• **What needs to be done**
Decide whether each statement agrees with the debate fact-check below, answering yes or no and quoting the words of the fact-check that settle it. (a) Preliminary revisions put private-sector job gains since February 2010 at 5.1 million. (b) Those preliminary revisions form part of the official tally by the Bureau of Labor Statistics. (c) Under President George W. Bush, the private sector added fewer than 5 million jobs in the 30 months after employment hit bottom following the 2001 downturn.
[BEGIN Document]
In the first presidential debate Wednesday, President Barack Obama and Republican nominee Mitt Romney packed their responses with accusations about each other's policies and defenses of their own. Here are a few claims that deserve a deeper look:
Private-sector job gains
Claim • Obama said the U.S. economy has created 5 million private-sector jobs in the past 30 months.
Facts • The United States has gained 4.6 million private-sector jobs since the labor market bottomed in February 2010 or 5.1 million under preliminary revisions released last week that are not part of the official tally by the Bureau of Labor Statistics. Still, that's weak by historical standards. Under President George W. Bush, the private sector also added 5 million jobs in the 30 months after employment hit bottom after the 2001 downturn.
Claim • Obama says Romney's tax plan would cut taxes by $5 trillion over 10 years, inflating the deficit.
[END Document]
[BEGIN Given entries]
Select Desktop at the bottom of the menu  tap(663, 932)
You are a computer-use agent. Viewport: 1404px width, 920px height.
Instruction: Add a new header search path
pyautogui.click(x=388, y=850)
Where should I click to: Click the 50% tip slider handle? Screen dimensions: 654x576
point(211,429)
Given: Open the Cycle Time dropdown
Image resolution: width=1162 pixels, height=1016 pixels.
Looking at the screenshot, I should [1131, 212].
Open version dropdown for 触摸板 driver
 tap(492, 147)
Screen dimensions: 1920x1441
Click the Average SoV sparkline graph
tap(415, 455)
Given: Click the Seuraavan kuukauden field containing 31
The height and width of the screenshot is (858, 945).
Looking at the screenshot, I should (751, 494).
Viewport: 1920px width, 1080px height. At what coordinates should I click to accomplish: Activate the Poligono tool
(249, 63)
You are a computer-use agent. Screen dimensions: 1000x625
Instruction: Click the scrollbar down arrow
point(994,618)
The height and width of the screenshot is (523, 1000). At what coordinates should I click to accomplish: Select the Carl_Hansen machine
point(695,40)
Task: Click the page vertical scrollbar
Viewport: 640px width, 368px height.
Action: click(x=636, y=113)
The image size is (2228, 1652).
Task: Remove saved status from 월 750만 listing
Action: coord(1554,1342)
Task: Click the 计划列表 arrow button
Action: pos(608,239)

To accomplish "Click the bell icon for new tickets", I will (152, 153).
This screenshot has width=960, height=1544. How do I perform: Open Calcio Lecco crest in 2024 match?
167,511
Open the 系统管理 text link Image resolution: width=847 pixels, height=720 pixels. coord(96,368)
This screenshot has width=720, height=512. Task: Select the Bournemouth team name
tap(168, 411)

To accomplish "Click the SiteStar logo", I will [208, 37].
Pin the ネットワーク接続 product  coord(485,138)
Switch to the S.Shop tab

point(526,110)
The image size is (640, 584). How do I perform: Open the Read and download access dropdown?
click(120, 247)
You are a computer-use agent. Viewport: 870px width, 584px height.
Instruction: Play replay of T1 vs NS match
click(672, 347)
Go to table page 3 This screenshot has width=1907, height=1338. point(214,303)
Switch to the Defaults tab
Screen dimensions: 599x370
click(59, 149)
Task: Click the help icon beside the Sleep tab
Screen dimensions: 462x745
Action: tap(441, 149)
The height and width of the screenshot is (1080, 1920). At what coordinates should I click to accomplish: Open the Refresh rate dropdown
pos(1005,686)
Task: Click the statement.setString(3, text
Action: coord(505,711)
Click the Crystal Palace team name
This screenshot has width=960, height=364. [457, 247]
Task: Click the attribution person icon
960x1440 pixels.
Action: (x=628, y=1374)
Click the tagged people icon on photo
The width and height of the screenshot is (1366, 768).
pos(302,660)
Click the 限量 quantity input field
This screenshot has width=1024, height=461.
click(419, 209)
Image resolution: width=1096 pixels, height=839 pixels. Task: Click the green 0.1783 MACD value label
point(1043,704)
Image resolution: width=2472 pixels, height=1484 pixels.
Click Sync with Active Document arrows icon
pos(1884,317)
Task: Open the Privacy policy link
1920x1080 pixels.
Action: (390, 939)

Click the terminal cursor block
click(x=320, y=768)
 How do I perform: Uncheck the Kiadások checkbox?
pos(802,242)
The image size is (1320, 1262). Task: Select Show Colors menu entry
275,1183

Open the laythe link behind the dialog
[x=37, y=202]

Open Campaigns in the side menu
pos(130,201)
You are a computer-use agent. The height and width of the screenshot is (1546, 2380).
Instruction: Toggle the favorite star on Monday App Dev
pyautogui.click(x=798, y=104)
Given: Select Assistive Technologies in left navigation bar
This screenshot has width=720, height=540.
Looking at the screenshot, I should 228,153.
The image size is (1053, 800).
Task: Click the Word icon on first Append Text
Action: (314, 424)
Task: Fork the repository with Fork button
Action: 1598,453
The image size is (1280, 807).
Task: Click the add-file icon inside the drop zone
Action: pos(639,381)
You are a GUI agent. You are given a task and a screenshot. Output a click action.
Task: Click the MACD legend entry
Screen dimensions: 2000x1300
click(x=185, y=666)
[END Given entries]
• **Written solution**
(a) Yes: "5.1 million under preliminary revisions released last week"
(b) No: "that are not part of the official tally by the Bureau of Labor Statistics"
(c) No: "the private sector also added 5 million jobs in the 30 months after employment hit bottom after the 2001 downturn"